Sexta-feira, 18 de Março de 2011

Estranha forma de vida, a nossa.

 

Temos chão. Temos sol. Temos pão. Temos gente. Temos alma.

 

Só não temos direcção. Só não temos rumo.

 

Temos tudo para tocar o céu. E, no entanto, estamos a espreitar o abismo.

 

Se não sabem tira-nos dele, que, ao menos, não nos empurrem para ele.

 

Dizia Eça que este é um lugar bonito para fazer um país.

 

Não deixemos de insistir. Contra todas as evidências e apesar de todos os PEC, havemos de conseguir.

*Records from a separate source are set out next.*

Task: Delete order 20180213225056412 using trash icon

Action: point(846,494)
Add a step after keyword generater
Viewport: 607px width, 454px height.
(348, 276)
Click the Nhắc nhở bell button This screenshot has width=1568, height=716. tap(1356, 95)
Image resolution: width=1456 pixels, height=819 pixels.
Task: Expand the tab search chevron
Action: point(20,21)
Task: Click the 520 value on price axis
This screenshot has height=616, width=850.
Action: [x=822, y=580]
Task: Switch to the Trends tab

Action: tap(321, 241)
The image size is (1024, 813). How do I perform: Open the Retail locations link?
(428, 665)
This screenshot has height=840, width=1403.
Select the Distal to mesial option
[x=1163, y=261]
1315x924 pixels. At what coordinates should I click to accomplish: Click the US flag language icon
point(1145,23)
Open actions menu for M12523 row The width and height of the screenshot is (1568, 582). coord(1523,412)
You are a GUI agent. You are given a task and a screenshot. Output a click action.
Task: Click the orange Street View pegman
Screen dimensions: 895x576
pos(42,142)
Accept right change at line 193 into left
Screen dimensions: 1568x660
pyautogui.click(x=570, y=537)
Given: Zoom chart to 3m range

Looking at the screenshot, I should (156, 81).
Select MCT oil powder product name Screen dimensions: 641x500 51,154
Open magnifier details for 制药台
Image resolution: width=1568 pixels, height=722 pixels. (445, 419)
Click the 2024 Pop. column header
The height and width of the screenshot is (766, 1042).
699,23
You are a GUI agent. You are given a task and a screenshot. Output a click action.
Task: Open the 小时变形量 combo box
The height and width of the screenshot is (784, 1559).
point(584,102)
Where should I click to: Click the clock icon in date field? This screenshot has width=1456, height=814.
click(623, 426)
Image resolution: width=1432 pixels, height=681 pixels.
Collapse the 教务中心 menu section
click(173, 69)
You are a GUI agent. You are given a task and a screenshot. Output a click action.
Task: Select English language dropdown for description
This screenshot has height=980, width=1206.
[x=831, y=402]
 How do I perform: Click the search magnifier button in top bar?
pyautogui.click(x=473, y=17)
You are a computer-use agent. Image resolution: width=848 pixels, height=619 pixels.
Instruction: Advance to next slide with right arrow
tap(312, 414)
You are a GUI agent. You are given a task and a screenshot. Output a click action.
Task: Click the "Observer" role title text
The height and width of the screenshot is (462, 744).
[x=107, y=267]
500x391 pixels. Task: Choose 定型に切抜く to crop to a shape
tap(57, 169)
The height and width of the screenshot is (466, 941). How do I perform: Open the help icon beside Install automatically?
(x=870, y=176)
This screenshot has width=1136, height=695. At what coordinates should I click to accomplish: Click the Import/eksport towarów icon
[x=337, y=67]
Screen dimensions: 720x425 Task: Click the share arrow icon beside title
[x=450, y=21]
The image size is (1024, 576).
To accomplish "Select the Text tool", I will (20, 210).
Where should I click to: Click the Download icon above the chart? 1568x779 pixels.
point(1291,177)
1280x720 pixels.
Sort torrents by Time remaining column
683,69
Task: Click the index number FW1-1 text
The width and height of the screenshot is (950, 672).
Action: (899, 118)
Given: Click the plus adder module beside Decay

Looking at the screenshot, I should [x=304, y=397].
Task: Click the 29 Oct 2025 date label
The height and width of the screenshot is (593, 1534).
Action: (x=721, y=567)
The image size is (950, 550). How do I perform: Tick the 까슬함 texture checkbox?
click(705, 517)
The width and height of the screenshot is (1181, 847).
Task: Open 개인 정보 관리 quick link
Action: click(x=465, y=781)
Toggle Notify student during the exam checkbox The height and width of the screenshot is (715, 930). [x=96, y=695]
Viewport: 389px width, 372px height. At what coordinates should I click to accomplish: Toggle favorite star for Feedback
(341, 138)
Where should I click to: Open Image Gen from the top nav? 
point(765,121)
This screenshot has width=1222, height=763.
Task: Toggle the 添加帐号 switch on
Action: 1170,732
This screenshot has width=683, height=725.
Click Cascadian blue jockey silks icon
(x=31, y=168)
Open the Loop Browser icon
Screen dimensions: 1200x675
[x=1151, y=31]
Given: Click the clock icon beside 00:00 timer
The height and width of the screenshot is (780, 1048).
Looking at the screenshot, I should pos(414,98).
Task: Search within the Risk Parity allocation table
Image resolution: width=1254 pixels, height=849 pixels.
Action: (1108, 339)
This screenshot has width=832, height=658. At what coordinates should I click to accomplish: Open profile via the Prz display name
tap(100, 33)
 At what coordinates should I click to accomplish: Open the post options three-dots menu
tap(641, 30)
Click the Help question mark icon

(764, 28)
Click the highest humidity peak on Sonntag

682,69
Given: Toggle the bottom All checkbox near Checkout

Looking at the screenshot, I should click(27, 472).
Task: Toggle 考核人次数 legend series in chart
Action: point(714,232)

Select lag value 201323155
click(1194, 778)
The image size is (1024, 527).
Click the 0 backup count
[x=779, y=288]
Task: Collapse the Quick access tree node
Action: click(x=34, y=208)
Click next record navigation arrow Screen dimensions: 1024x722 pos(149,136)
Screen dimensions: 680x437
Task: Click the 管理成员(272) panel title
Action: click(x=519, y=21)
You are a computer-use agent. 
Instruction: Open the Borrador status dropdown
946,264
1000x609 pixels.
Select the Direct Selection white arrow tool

publicado por Theosfera às 10:31

Numa altura em que os nervos estão em franja e a tampa salta à mais pequena contrariedade, vale a pena olhar para a reacção do povo japonês à tragédia de que foi vítima.

 

Ali temos a adversidade máxima. Houve quem perdesse familiares, haveres, casas, tudo.

 

E eis que uma calma exasperante sela as imagens que correm mundo.

 

O jornalista perguntava, há dias, se não havia pilhagens.

 

Nem pilhagens, nem buzinadelas, nem sequer a impaciência que, no mínimo, seria de esperar.

 

Por muito menos, nós explodimos muito mais.

 

Pois com a terra a tremer, vemos, lívidos de espanto, o japonês que deixa a fila do autocarro e vai à farmácia comprar almofadas eléctricas para aquecer as outras pessoas que aguardavam transporte e que estavam geladas.

 

As estradas de Tóquio ficaram empilhadas de carros e, durante longos minutos, o trânsito fica completamente parado. Nada de exaltação, porém. Nem uma buzinadela. Ou, melhor, apenas uma. Era alguém que agradecia a outra pessoa por esta lhe dar dado prioridade num cruzamento.

 

Nos hipermercados, os clientes ajudam a apanhar os produtos que tombaram das prateleiras. Cada um só leva aquilo de que precisa para o dia. Cada um pensa nos outros. Na fila, todos esperam ordeiramente.

 

No primeiro comboio após o sismo, ninguém passou à frente de ninguém. Apesar de enorme, a a fila foi respeitada. E houve até um idoso que cedeu o seu lugar a uma grávida.

 

Uma velhinha abriu a padaria para dar pão. Um jovem ofereceu transporte na sua bicicleta.

 

Na central nuclear de Fukushima, cinquenta trabalhadores expõem-se à morte para salvar a vida dos seus concidadãos.

 

Se a adversidade é o grande teste, o povo japonês está a passá-lo com suma distinção.

 

Sabem manter maior compostura na desventura do que muitos na euforia.

 

O povo japonês merece o Nobel. Da paz, sem dúvida. E também da determinação, seguramente.